# start of RECORDED DATA

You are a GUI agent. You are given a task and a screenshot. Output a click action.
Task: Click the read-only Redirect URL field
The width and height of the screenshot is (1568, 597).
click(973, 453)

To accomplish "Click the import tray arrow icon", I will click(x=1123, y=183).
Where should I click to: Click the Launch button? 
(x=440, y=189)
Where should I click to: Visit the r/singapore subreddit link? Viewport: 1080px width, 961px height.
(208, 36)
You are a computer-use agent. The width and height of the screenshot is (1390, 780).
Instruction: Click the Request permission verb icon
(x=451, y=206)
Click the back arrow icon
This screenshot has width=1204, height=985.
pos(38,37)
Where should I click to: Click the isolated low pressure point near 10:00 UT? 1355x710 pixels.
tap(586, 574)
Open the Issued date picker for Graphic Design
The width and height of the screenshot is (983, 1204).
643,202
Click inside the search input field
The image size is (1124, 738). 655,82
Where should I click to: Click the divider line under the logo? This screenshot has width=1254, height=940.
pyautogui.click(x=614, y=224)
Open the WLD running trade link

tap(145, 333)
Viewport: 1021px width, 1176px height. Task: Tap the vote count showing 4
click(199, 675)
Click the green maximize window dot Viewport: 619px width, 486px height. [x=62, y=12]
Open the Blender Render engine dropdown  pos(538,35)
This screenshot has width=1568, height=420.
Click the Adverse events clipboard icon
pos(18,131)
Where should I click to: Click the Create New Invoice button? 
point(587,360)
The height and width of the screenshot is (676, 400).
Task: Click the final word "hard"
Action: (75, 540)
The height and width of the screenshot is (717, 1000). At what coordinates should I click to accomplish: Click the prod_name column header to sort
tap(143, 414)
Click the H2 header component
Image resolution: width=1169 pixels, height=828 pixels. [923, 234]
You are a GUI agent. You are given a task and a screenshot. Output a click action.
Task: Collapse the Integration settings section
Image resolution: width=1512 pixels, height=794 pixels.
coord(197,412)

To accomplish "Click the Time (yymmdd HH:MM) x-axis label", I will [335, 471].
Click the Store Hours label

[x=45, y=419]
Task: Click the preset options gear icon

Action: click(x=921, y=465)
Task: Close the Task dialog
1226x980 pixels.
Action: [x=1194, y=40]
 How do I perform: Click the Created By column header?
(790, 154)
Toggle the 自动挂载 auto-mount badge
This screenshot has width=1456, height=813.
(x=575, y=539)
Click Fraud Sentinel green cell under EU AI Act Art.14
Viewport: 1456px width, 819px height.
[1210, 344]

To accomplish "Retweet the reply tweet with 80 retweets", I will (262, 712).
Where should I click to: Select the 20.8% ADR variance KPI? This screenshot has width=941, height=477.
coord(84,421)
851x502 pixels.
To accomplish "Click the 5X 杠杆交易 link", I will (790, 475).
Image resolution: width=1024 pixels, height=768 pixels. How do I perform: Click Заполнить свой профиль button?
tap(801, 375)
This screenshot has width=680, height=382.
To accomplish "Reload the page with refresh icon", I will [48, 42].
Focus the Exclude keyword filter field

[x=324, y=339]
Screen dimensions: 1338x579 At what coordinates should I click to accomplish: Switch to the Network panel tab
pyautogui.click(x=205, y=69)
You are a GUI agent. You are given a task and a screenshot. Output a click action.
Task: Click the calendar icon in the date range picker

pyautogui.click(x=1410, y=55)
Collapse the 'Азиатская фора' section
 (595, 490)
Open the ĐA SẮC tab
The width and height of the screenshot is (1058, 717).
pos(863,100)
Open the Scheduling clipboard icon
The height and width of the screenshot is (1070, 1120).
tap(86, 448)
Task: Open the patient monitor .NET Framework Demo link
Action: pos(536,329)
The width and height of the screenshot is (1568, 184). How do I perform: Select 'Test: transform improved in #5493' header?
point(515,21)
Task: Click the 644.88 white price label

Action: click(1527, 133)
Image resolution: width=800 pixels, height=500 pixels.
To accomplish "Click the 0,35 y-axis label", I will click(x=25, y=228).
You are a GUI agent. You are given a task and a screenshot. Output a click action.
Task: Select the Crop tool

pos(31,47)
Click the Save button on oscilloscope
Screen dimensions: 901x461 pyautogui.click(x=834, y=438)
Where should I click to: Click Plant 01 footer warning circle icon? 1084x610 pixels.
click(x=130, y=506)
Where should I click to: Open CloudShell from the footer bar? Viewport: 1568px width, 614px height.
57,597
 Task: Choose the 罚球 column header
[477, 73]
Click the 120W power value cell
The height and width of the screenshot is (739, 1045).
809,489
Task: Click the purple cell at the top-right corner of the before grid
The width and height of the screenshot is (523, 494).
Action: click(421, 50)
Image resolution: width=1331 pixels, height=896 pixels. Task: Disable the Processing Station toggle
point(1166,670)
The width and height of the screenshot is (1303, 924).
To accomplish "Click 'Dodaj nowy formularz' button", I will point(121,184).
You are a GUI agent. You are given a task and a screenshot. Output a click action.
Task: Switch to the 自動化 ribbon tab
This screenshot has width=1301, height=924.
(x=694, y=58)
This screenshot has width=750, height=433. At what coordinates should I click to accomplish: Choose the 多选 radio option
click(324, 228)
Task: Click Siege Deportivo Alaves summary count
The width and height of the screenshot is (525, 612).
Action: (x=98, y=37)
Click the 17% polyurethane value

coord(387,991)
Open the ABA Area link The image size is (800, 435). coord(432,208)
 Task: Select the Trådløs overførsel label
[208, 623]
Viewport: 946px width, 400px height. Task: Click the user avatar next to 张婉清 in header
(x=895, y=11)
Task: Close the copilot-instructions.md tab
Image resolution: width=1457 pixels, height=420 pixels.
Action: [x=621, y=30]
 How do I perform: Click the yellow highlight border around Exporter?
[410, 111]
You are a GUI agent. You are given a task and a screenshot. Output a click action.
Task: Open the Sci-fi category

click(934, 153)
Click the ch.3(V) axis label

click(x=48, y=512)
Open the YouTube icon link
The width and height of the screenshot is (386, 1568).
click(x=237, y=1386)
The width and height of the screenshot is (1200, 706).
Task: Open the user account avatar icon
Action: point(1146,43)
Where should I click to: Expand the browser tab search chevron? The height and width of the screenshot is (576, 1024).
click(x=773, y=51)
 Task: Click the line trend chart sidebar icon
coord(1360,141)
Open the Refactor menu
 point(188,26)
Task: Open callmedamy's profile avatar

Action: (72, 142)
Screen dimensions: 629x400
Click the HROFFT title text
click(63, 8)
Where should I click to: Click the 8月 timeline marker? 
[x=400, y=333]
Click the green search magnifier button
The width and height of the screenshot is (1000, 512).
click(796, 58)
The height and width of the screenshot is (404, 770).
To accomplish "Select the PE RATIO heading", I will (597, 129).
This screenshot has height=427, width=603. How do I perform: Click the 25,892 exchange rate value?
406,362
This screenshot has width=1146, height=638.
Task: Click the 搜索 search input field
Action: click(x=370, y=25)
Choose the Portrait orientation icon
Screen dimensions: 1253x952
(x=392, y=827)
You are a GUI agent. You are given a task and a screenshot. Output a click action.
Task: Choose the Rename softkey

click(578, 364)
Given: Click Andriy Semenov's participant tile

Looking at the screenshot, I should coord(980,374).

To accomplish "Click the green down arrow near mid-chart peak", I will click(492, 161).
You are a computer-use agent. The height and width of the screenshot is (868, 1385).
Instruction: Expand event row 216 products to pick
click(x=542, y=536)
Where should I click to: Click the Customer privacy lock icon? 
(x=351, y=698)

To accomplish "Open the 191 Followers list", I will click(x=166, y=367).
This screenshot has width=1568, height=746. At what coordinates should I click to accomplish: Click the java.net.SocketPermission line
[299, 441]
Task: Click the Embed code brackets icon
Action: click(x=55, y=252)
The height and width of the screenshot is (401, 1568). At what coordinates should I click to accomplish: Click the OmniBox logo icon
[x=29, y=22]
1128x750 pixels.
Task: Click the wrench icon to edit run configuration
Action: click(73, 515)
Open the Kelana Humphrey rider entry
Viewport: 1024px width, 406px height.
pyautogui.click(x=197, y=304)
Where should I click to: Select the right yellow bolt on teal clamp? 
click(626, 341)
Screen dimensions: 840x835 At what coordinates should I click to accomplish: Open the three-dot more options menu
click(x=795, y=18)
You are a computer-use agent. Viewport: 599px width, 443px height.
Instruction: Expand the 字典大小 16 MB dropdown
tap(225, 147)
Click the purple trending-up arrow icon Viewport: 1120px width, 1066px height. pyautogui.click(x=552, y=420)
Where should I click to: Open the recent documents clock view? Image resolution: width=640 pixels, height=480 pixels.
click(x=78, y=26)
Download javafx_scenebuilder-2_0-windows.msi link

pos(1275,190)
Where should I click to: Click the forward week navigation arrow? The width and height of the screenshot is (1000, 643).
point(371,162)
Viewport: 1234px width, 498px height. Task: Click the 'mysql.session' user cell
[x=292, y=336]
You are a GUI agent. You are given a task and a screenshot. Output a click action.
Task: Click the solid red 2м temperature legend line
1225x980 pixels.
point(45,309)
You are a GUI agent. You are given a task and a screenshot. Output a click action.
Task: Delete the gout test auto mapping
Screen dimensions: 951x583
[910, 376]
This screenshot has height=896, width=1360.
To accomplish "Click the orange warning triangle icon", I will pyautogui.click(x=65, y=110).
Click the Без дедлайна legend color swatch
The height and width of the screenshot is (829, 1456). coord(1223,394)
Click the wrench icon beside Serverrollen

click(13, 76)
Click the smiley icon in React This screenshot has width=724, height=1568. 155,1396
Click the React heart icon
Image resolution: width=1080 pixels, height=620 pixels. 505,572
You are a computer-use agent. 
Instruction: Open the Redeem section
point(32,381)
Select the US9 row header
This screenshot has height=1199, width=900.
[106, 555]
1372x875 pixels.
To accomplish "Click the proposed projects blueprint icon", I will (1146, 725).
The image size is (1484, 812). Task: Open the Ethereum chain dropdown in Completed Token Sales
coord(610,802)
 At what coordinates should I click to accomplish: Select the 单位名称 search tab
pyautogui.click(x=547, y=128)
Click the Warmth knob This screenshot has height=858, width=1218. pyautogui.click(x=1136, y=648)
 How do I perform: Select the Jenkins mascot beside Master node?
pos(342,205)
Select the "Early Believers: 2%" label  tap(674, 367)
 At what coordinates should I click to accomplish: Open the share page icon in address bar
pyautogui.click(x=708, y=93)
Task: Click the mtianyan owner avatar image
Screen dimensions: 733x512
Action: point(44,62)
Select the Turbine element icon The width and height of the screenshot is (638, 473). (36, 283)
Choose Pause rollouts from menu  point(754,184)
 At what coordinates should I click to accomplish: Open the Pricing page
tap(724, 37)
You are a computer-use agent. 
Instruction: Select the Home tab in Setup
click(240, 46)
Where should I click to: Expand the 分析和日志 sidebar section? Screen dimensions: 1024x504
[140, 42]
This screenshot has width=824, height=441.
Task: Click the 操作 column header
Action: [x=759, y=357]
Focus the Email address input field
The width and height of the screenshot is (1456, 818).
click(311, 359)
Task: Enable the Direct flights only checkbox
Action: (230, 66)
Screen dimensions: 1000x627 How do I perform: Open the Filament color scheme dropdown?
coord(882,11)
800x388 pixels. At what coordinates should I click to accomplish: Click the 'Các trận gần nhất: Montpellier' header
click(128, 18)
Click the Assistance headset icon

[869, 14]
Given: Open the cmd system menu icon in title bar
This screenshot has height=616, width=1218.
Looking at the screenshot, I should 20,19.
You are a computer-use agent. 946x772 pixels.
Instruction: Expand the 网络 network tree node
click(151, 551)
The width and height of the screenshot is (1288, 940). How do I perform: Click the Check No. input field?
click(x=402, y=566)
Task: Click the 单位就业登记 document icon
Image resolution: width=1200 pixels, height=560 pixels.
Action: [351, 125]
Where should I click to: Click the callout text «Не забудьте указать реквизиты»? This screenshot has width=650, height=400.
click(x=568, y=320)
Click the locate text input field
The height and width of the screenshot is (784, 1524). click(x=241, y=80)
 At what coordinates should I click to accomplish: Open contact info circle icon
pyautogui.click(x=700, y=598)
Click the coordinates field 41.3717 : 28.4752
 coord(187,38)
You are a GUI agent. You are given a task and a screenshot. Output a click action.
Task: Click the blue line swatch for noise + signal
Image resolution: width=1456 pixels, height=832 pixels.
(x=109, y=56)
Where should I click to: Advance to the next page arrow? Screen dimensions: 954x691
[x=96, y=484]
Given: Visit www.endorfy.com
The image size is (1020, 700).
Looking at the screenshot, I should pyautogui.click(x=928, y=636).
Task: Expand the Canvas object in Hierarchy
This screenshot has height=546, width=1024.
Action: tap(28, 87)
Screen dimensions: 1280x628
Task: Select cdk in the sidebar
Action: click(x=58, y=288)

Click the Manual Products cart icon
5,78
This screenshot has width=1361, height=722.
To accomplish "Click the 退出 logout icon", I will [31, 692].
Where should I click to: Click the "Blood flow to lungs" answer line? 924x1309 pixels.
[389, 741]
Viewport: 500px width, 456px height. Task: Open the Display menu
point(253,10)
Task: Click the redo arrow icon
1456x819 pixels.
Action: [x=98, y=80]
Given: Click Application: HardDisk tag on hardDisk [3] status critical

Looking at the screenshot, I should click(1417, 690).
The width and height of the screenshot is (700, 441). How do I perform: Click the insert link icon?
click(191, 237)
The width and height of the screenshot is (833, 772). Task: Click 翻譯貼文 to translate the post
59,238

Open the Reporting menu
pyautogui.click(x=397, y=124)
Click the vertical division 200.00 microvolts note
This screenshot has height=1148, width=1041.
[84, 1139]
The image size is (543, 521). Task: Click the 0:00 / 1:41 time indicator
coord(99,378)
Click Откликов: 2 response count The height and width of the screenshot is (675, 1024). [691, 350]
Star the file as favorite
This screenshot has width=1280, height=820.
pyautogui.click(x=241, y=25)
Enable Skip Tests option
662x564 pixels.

# end of RECORDED DATA

Copy the data above word for word, starting at the line that contains "This screenshot has height=896, width=1360." and ending after the line that contains "Click the Warmth".

_FINISHED TASK:_
This screenshot has height=896, width=1360.
To accomplish "Click the orange warning triangle icon", I will pyautogui.click(x=65, y=110).
Click the Без дедлайна legend color swatch
The height and width of the screenshot is (829, 1456). coord(1223,394)
Click the wrench icon beside Serverrollen

click(13, 76)
Click the smiley icon in React This screenshot has width=724, height=1568. 155,1396
Click the React heart icon
Image resolution: width=1080 pixels, height=620 pixels. 505,572
You are a computer-use agent. 
Instruction: Open the Redeem section
point(32,381)
Select the US9 row header
This screenshot has height=1199, width=900.
[106, 555]
1372x875 pixels.
To accomplish "Click the proposed projects blueprint icon", I will (1146, 725).
The image size is (1484, 812). Task: Open the Ethereum chain dropdown in Completed Token Sales
coord(610,802)
 At what coordinates should I click to accomplish: Select the 单位名称 search tab
pyautogui.click(x=547, y=128)
Click the Warmth knob This screenshot has height=858, width=1218. pyautogui.click(x=1136, y=648)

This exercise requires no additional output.